First, audit the scope: run a log scanning tool like Log-inspector or a custom regex scanner across your log storage to identify which services, log levels, and field patterns contain PII. This tells you whether the leak is in the logger layer (redaction not applied), the transport layer (logs written to files before redaction), or the aggregator layer (structured fields parsed incorrectly). Second, trace the specific leak: if email addresses are appearing, check if email is being logged explicitly in business logic rather than just as a user_id reference. Third, fix at the logger level — the redaction library should be the outermost wrapper around any log call, not an afterthought in business logic. Finally, add automated PII scanning in your CI pipeline: fail builds if known PII patterns appear in test log output. This prevents regression. Consider tools like DataSommer or grep patterns for credit card formats, SSN patterns, and emailRegex.

20. Describe how you would use logs to detect a slow memory leak in a production service that only manifests under sustained load.

Memory leaks under sustained load often show up first in logs before metrics trigger alerts. Configure your service to log periodic memory snapshots: every N minutes or every M requests, emit a log entry with JVM heap used/committed, thread count, and number of loaded classes. Over time, you can query these snapshots and use the log aggregator's built-in statistical functions to detect upward trends.

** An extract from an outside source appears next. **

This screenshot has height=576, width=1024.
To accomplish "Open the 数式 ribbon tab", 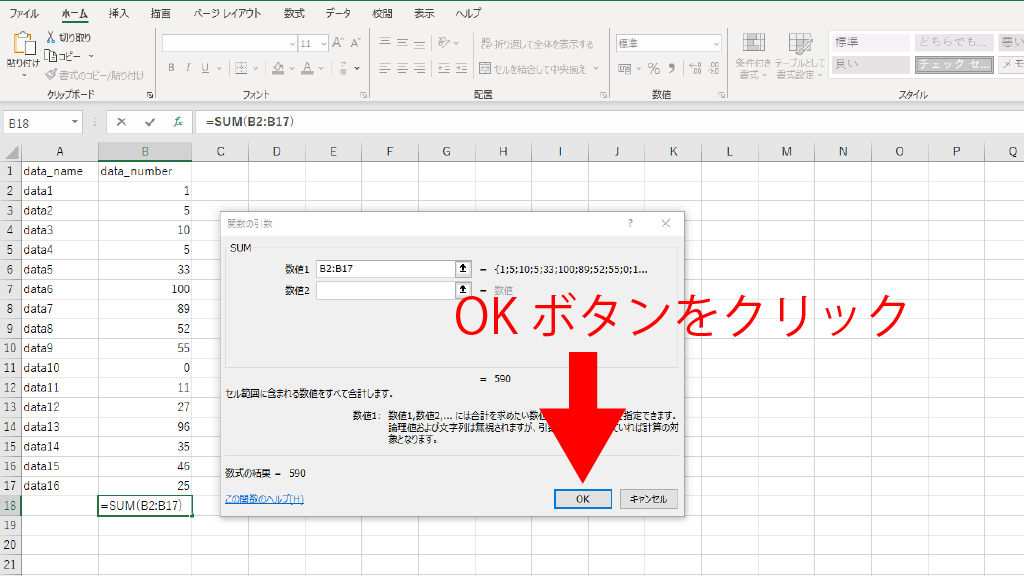I will point(294,14).
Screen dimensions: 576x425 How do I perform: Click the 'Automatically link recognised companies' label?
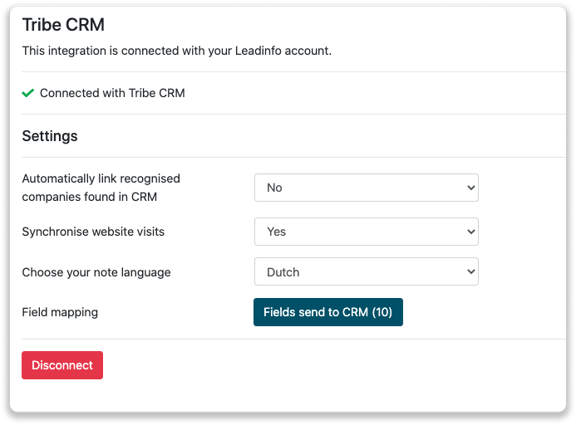(x=101, y=188)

For example, in Elasticsearch, use a date histogram aggregation on the memory snapshot timestamp, with an avg sub-aggregation on heap_used. If the average heap usage shows a statistically significant upward trend over 24-48 hours without corresponding GC events clearing it, you likely have a leak. Correlate the leak timeline with your application logs to identify which code paths were active — often the leak correlates with specific features or traffic patterns. This approach works without external profiling tools and gives you enough signal to prioritize a fix before an OOM kill.

Further Reading

Conclusion

Key Takeaways:

  • Structured JSON logs enable efficient searching and aggregation
  • Correlation IDs connect logs across service boundaries
  • Log levels filter noise: DEBUG for development, ERROR/WARN/INFO for production
  • Never log sensitive data; always implement redaction
  • Monitor your monitors: log aggregation needs its own observability
  • Retention policies prevent unbounded storage growth

Copy/Paste Checklist:

# Verify structured logging format
grep -c '"timestamp".*"level".*"message".*"service"' /var/log/app.json

# Find logs for specific trace
grep '"trace_id":"abc123"' /var/log/app.json

# Count errors by service
jq 'select(.level == "ERROR") | .service' /var/log/app.json | sort | uniq -c

# Alert on log silence (Prometheus)
- alert: LogIngestionSilence
  expr: rate(fluentd_input_status_records_total[5m]) == 0
  for: 5m
  labels:
    severity: critical

# Redaction function (TypeScript)
const sensitiveFields = ['password', 'token', 'secret', 'creditCard', 'ssn'];
function redact(obj) {
  return Object.fromEntries(
    Object.entries(obj).map(([k, v]) =>
      sensitiveFields.some(f => k.toLowerCase().includes(f)) ? [k, '[REDACTED]'] : [k, v]
    )
  );
}

Good logging practices pay off when you need them most: debugging production issues at 2am. Structured logs with correlation IDs let you trace requests across service boundaries. Appropriate log levels keep noise manageable. Retention policies balance cost with compliance requirements.

Start with JSON structured logging in your applications. Add correlation ID propagation early. Build log aggregation before you need it, not during an incident.

For deeper observability, combine logging with the Metrics, Monitoring & Alerting and Distributed Tracing practices covered in our other guides. These three pillars work together: logs show you what happened, metrics show you patterns, and traces show you why it happened.